Below, write out word for word the rows from the line containing "Click the Dynamic Actions component" through the line containing "Action: pos(672,343)", both lines included. Leave the pictures out.

> _INFORMATION GIVEN_
——————
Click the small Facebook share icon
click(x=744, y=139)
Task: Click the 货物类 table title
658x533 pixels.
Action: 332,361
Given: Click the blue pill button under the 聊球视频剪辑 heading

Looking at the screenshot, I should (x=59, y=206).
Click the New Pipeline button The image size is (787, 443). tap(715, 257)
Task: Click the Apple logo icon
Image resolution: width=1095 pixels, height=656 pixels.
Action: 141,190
——————
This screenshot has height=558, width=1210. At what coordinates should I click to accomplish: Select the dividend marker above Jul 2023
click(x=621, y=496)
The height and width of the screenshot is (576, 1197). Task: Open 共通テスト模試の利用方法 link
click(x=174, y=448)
——————
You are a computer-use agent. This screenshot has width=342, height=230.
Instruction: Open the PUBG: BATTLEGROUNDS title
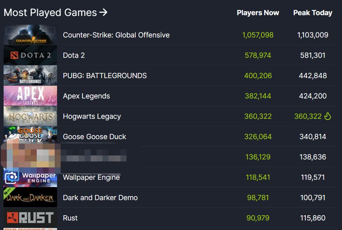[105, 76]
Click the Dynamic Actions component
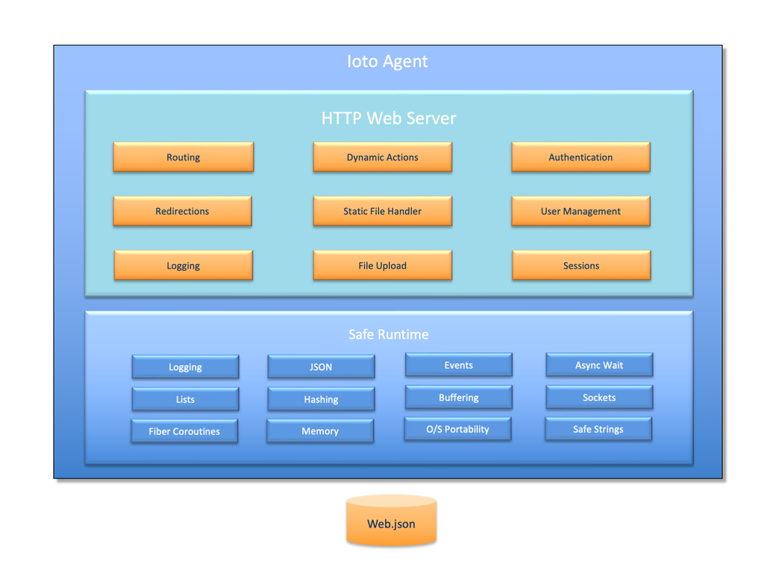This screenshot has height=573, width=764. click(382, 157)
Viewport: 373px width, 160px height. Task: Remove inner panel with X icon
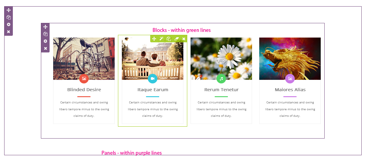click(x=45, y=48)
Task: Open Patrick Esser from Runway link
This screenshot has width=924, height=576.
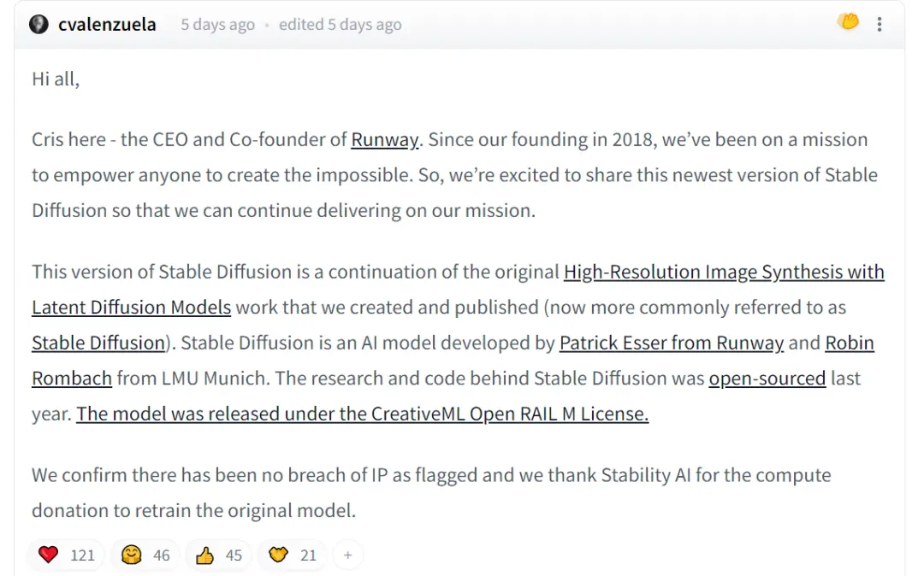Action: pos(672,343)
——————
> _SOLUTION TO THIS PROBLEM_
Click the Dynamic Actions component
This screenshot has height=573, width=764. click(382, 157)
Viewport: 373px width, 160px height. Task: Remove inner panel with X icon
click(x=45, y=48)
Task: Open Patrick Esser from Runway link
This screenshot has width=924, height=576.
Action: pos(672,343)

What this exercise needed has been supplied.